Build environment
Data appsBy default, your data apps are built on the Observable Cloud environment on a Docker image, available here, running Debian 12 “bookworm”.
The environment first detects your preferred Node package manager, either npm or Yarn 1. Then (using the npm commands for example):
- It installs dependencies with
npm install
, including running any user-defined install script; see below. - It builds your project with
npm run build
. For this step only, we inject any secrets you’ve defined as environment variables. - It deploys with
npm run deploy
.
INFO
Currently, we do not support Yarn 2 (upvote #645), pnpm (#647), Bun (#646), or other JavaScript package managers.
Installed software
Our Docker image comes with some common languages, libraries, and utilities installed, including:
- Node 20
- Python 3.11
- R 4.4
- duckdb 1.0
- Rust 1.81
- Perl 5.36
- csvkit
- jq
- optipng
…and more, all of which are listed in our Dockerfile.
INFO
If you are interested in passing your own Docker image to Observable Cloud, upvote #648.
Installing dependencies
For JavaScript, the environment will install whatever Node dependencies you define in package.json.

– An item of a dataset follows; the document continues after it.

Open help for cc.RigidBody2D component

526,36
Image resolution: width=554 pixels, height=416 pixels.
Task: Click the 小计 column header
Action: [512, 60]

We support either npm or Yarn 1, and choose based on whether you have a package-lock.json or a yarn.lock present.
In package.json, you can also define an install script, which will be run when we install those Node dependencies, and which can install packages for other languages.
For example, below we have a sample package.json. We’ve added the highlighted "install"
line to install Python dependencies by passing pip a requirements.txt file at the root of our project directory:
{
"type": "module",
"private": true,
"scripts": {
"clean": "rimraf src/.observablehq/cache",
"build": "observable build",
"dev": "observable preview",
"deploy": "observable deploy",
"observable": "observable",
"install": "pip install -r requirements.txt"
},
"dependencies": {
"@observablehq/framework": "^1.11.0"
},
"devDependencies": {
"rimraf": "^5.0.5"
},
"engines": {
"node": ">=18"
}
}
For R, if your data loaders call install.packages
, you generally don’t need any extra scripts in package.json; the packages will be installed normally when the data loader runs. But if your data loaders use library
or require
to reference already-installed packages, you should use an install script in package.json to install them before the data loaders run; in this example, we install readr, dplyr, and tidyr from CRAN:
"install": "R --vanilla -e \"install.packages(c('readr', 'dplyr', 'tidyr'), repos='http://cran.us.r-project.org')\""
Cloud quotas and status
You can check the status of Observable Cloud and your workspace’s compute and storage quotas at the “Observable Cloud” link under “Resources” in the left sidebar.
On-premises environments
EnterpriseLearn more about EnterpriseOn-premises (or “on-prem”) environments let your data stay on your network and never touch Observable’s servers. An environment includes a builder, to run your data and page loaders, and a server, to host the resulting data app.
Once your environment is configured, you can choose to use it in your app’s build settings. You can still use all the features of Observable Cloud, including secrets, schedules, segmentation, and analytics.